O preço da catarse

O preço da catarse

Autor Rodolfo Fonseca

Assunto Autoconhecimento
Atualizado em 10/12/2025 11:58:17


Criada e dirigida por Dallas Jenkins, é a primeira série de televisão de várias temporadas sobre a vida de Jesus Cristo. Lançada em 2019 após um episódio piloto em 2017 e financiada via crowdfunding recordista, a série se distingue por sua abordagem humanizada e relacional. Ao invés de focar apenas no divino, ela preenche as lacunas bíblicas com licenças criativas, mostrando os discípulos como pessoas falíveis e "relacionáveis", e retratando Jesus de uma forma mais acessível e contemporânea. É essa característica, a de apresentar uma narrativa altamente dramatizada e emocionalmente engajadora, que a tornou um fenômeno global.

A conversão massiva de espectadores de The Chosen por meio da emoção e da excelência audiovisual é um fenômeno que merece análise sob a ótica do autoconhecimento. Acredito que esse sucesso revela uma profunda exaustão existencial na sociedade moderna: a busca desesperada por um roteiro pronto que nos poupe do fardo de criarmos nosso próprio sentido.
De certa forma, essa conversão induzida é uma especie de rendição à passividade; uma fuga da liberdade que o ceticismo oferece. O indivíduo troca a árdua jornada do autodescobrimento pela ilusão de um "destino pré-escrito", confortável e validado por uma produção de streaming de alta qualidade...

Bom, penso que o ceticismo não é apenas a negação de dogmas; é o reconhecimento corajoso de que o universo não possui um manual de instruções nem um guia benevolente. Mas essa ausência impõe a maior das responsabilidades: a liberdade radical de definir seus próprios valores e seu propósito.
Enquanto isso, o Jesus da Netflix oferece um atalho emocional para evitar você sentir essa responsabilidade.
O espectador confunde a catarse dramática -o alívio psicológico de se identificar com o sofrimento e a redenção de personagens- com o conhecimento objetivo. A subjetividade da emoção anula a necessidade da objetividade da prova.
A série, ao atribuir todos os eventos a um plano divino, sutilmente retira a análise moral do indivíduo. Sua conversão pela emoção permite ele declarar: "Não fui eu que escolhi; fui eu que fui encontrado."
Pra mim isso anula a necessidade de uma escolha consciente baseada na avaliação crítica.

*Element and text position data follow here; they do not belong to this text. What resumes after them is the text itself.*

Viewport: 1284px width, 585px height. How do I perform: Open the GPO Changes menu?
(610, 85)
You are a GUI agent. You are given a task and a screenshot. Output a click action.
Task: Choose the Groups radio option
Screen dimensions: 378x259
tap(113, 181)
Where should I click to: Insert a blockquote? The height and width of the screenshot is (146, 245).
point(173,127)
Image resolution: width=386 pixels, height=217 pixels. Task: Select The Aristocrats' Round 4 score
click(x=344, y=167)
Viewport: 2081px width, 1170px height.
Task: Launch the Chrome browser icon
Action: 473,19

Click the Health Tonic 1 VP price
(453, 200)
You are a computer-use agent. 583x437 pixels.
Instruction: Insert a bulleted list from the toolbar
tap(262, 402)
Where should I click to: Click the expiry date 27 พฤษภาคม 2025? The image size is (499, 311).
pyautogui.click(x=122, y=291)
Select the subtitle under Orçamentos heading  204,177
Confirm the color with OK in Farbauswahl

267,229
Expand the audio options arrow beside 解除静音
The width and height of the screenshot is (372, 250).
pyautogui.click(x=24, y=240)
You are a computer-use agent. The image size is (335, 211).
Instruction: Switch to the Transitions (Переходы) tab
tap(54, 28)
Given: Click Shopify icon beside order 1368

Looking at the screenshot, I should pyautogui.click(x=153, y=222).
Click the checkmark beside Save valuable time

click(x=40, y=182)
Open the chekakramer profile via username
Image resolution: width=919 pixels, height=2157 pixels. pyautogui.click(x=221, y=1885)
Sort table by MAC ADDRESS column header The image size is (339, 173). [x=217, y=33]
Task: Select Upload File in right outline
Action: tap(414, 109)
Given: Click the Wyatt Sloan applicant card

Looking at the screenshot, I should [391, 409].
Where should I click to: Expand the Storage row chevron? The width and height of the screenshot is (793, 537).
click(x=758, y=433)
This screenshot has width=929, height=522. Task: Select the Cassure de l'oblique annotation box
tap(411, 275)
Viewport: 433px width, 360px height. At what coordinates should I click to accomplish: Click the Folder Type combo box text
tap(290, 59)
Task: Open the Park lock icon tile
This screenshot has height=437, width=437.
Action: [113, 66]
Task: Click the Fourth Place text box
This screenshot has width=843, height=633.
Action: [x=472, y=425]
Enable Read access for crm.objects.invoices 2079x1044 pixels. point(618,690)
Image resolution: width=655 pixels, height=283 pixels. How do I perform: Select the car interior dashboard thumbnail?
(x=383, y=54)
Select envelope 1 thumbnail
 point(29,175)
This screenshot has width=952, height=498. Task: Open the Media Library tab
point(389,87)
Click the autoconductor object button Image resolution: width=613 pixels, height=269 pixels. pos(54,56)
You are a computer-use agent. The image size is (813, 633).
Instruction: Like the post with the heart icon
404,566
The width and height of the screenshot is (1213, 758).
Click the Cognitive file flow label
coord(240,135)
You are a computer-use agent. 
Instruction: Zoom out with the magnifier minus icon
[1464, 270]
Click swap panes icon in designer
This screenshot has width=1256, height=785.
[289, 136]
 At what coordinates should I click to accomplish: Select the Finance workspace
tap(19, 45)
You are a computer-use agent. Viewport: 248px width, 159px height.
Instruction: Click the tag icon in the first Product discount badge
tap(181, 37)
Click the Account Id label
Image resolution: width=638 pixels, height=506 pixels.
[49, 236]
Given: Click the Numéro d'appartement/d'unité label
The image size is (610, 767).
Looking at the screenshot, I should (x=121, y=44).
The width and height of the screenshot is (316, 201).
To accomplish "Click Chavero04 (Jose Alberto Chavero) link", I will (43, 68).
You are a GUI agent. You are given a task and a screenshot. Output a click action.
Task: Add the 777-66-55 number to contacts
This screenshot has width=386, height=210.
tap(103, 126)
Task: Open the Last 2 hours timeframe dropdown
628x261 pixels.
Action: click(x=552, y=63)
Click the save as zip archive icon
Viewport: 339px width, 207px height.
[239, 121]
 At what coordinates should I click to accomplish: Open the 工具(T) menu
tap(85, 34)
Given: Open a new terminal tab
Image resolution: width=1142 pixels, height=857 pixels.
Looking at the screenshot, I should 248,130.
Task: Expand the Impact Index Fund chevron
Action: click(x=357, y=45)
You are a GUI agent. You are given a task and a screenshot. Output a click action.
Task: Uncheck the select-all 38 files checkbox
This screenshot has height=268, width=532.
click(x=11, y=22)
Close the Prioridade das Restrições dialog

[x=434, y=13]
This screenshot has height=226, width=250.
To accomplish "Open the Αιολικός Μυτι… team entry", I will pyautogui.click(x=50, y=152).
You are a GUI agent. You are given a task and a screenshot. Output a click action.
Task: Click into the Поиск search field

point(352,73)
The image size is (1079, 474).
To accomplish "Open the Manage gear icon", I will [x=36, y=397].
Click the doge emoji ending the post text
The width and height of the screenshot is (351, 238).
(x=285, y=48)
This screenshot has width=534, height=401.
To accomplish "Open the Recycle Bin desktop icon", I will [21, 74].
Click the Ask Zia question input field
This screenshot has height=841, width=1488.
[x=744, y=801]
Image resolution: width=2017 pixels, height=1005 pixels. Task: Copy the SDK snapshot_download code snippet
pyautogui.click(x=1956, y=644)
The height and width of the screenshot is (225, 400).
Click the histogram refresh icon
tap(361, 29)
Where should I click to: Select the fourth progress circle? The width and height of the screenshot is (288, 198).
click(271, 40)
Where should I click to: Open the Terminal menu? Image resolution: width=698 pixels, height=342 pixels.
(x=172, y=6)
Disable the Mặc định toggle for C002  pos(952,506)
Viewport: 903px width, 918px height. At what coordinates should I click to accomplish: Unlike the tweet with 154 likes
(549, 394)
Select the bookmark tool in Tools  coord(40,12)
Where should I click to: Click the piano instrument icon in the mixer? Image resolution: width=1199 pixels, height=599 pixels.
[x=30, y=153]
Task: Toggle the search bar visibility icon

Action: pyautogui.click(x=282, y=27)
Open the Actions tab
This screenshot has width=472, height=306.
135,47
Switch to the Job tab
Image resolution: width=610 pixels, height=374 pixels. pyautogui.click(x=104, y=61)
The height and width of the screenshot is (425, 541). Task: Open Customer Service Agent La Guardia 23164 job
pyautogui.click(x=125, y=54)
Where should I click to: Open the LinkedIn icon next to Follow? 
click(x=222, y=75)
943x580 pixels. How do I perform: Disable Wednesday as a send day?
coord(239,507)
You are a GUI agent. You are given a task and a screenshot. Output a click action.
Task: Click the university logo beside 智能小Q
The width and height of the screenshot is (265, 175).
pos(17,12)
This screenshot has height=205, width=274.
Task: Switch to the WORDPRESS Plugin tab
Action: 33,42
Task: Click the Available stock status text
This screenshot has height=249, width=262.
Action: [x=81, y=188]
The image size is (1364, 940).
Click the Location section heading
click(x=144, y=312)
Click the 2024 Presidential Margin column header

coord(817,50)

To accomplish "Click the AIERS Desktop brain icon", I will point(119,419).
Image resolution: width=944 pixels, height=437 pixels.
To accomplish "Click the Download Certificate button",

O sucesso de The Chosen reside em sua capacidade de preencher o vazio existencial deixado pela modernidade secular. O personagem higienizado da série oferece um personagem totalmente compreensível, sem as contradições morais ou históricas dos textos originais. Isso, de certa forma, dificulta o exercício do pensamento crítico e o esforço de contextualização histórica.
A série também simula uma comunidade acolhedora (os discípulos), oferecendo um antídoto narrativo para a solidão moderna. O indivíduo adere a um sistema de pertencimento validado e pop.

A utilização estratégica da dor e da violência (a crucificação) não visa a reflexão, mas a coerção emocional. O espectador é forçado a sentir uma dívida impagável, em vez de ser incentivado a descobrir seu valor intrínseco.
A fé que exige que o indivíduo seja quebrado para ser salvo é o oposto da liberdade existencial, que exige que o indivíduo se aceite inteiro, com todas as suas dúvidas e fraquezas, para então agir e construir. A série vende uma solução mágica, desviando o olhar das soluções políticas, científicas e pessoais que requerem esforço humano, conhecimento e coragem.

Ao aceitar este roteiro cósmico e pré-formatado, o convertido renuncia ao desafio do autoconhecimento. A tarefa mais difícil da vida -enfrentar a própria finitude e construir sentido em um mundo indiferente- é trocada pela certeza reconfortante de que "tudo tem um plano". Um cético, em contraste a essas idéias, diria... "Não há plano, e isso nos torna infinitamente mais importantes."


O fenômeno The Chosen serve como um poderoso lembrete da fragilidade humana diante da vastidão da liberdade. Quando a liberdade se torna insuportável, o conforto da servidão a uma narrativa pronta se torna atraente.
Para o cético e para o humanista, a verdadeira ética da existência é aceitar que não há roteiro. O caminho para o autoconhecimento não passa por uma tela de streaming, mas pela decisão consciente de enfrentar a realidade sem filtros, de escolher seus valores e de se autodefinir a cada instante. É na recusa do conforto da ficção que reside a dignidade da consciência e a plenitude da vida livre.